[Begin]

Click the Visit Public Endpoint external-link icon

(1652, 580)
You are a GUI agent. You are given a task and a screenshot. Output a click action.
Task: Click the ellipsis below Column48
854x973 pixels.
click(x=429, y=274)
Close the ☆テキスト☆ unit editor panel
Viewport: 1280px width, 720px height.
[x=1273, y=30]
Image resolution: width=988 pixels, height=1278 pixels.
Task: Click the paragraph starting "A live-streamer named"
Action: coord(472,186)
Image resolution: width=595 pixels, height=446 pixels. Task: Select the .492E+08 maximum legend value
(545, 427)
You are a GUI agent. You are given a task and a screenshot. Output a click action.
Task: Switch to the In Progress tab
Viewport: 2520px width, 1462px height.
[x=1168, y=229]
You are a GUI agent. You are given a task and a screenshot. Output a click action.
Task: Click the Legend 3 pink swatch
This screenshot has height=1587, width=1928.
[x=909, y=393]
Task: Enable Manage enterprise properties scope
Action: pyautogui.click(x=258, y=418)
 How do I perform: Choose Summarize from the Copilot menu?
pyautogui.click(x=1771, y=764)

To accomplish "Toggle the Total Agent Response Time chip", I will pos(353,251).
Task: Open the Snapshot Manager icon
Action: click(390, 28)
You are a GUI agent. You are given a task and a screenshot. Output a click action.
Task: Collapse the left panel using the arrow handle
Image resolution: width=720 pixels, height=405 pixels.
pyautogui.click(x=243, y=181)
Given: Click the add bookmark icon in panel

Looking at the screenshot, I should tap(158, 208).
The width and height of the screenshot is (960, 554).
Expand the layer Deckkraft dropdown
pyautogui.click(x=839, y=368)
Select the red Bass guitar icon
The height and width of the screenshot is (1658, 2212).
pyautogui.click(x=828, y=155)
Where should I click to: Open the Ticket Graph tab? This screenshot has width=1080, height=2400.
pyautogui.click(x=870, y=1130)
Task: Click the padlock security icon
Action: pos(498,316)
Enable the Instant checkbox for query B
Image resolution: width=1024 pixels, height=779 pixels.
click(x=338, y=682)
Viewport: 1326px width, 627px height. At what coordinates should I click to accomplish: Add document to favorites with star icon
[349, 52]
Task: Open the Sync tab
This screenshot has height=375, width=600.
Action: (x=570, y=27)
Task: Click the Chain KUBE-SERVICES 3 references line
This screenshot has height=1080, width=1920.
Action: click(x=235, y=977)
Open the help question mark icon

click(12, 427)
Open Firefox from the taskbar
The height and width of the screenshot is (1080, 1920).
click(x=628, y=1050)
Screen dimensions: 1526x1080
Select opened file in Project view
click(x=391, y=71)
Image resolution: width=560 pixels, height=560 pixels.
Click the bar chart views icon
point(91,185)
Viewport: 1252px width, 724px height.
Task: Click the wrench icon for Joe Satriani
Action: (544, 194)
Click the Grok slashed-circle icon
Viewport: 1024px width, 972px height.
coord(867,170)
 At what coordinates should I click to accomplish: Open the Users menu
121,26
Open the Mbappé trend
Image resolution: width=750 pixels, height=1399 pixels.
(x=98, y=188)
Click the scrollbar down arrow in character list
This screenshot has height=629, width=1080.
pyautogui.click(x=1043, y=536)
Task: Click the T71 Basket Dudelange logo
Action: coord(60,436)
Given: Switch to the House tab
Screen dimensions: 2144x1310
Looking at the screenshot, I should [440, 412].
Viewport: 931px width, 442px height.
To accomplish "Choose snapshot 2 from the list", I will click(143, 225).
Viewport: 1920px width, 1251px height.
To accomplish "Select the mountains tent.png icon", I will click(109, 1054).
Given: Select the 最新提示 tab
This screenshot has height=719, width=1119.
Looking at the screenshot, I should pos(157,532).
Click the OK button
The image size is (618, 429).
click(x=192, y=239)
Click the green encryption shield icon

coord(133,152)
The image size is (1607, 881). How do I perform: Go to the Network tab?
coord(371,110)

[End]

Copy each item above verbatim, in its original order, changing nothing.

Click the Visit Public Endpoint external-link icon

(1652, 580)
You are a GUI agent. You are given a task and a screenshot. Output a click action.
Task: Click the ellipsis below Column48
854x973 pixels.
click(x=429, y=274)
Close the ☆テキスト☆ unit editor panel
Viewport: 1280px width, 720px height.
[x=1273, y=30]
Image resolution: width=988 pixels, height=1278 pixels.
Task: Click the paragraph starting "A live-streamer named"
Action: coord(472,186)
Image resolution: width=595 pixels, height=446 pixels. Task: Select the .492E+08 maximum legend value
(545, 427)
You are a GUI agent. You are given a task and a screenshot. Output a click action.
Task: Switch to the In Progress tab
Viewport: 2520px width, 1462px height.
[x=1168, y=229]
You are a GUI agent. You are given a task and a screenshot. Output a click action.
Task: Click the Legend 3 pink swatch
This screenshot has height=1587, width=1928.
[x=909, y=393]
Task: Enable Manage enterprise properties scope
Action: pyautogui.click(x=258, y=418)
 How do I perform: Choose Summarize from the Copilot menu?
pyautogui.click(x=1771, y=764)

To accomplish "Toggle the Total Agent Response Time chip", I will pos(353,251).
Task: Open the Snapshot Manager icon
Action: click(390, 28)
You are a GUI agent. You are given a task and a screenshot. Output a click action.
Task: Collapse the left panel using the arrow handle
Image resolution: width=720 pixels, height=405 pixels.
pyautogui.click(x=243, y=181)
Given: Click the add bookmark icon in panel

Looking at the screenshot, I should tap(158, 208).
The width and height of the screenshot is (960, 554).
Expand the layer Deckkraft dropdown
pyautogui.click(x=839, y=368)
Select the red Bass guitar icon
The height and width of the screenshot is (1658, 2212).
pyautogui.click(x=828, y=155)
Where should I click to: Open the Ticket Graph tab? This screenshot has width=1080, height=2400.
pyautogui.click(x=870, y=1130)
Task: Click the padlock security icon
Action: pos(498,316)
Enable the Instant checkbox for query B
Image resolution: width=1024 pixels, height=779 pixels.
click(x=338, y=682)
Viewport: 1326px width, 627px height. At what coordinates should I click to accomplish: Add document to favorites with star icon
[349, 52]
Task: Open the Sync tab
This screenshot has height=375, width=600.
Action: (x=570, y=27)
Task: Click the Chain KUBE-SERVICES 3 references line
This screenshot has height=1080, width=1920.
Action: click(x=235, y=977)
Open the help question mark icon

click(12, 427)
Open Firefox from the taskbar
The height and width of the screenshot is (1080, 1920).
click(x=628, y=1050)
Screen dimensions: 1526x1080
Select opened file in Project view
click(x=391, y=71)
Image resolution: width=560 pixels, height=560 pixels.
Click the bar chart views icon
point(91,185)
Viewport: 1252px width, 724px height.
Task: Click the wrench icon for Joe Satriani
Action: (544, 194)
Click the Grok slashed-circle icon
Viewport: 1024px width, 972px height.
coord(867,170)
 At what coordinates should I click to accomplish: Open the Users menu
121,26
Open the Mbappé trend
Image resolution: width=750 pixels, height=1399 pixels.
(x=98, y=188)
Click the scrollbar down arrow in character list
This screenshot has height=629, width=1080.
pyautogui.click(x=1043, y=536)
Task: Click the T71 Basket Dudelange logo
Action: coord(60,436)
Given: Switch to the House tab
Screen dimensions: 2144x1310
Looking at the screenshot, I should [440, 412].
Viewport: 931px width, 442px height.
To accomplish "Choose snapshot 2 from the list", I will click(143, 225).
Viewport: 1920px width, 1251px height.
To accomplish "Select the mountains tent.png icon", I will click(109, 1054).
Given: Select the 最新提示 tab
This screenshot has height=719, width=1119.
Looking at the screenshot, I should pos(157,532).
Click the OK button
The image size is (618, 429).
click(x=192, y=239)
Click the green encryption shield icon

coord(133,152)
The image size is (1607, 881). How do I perform: Go to the Network tab?
coord(371,110)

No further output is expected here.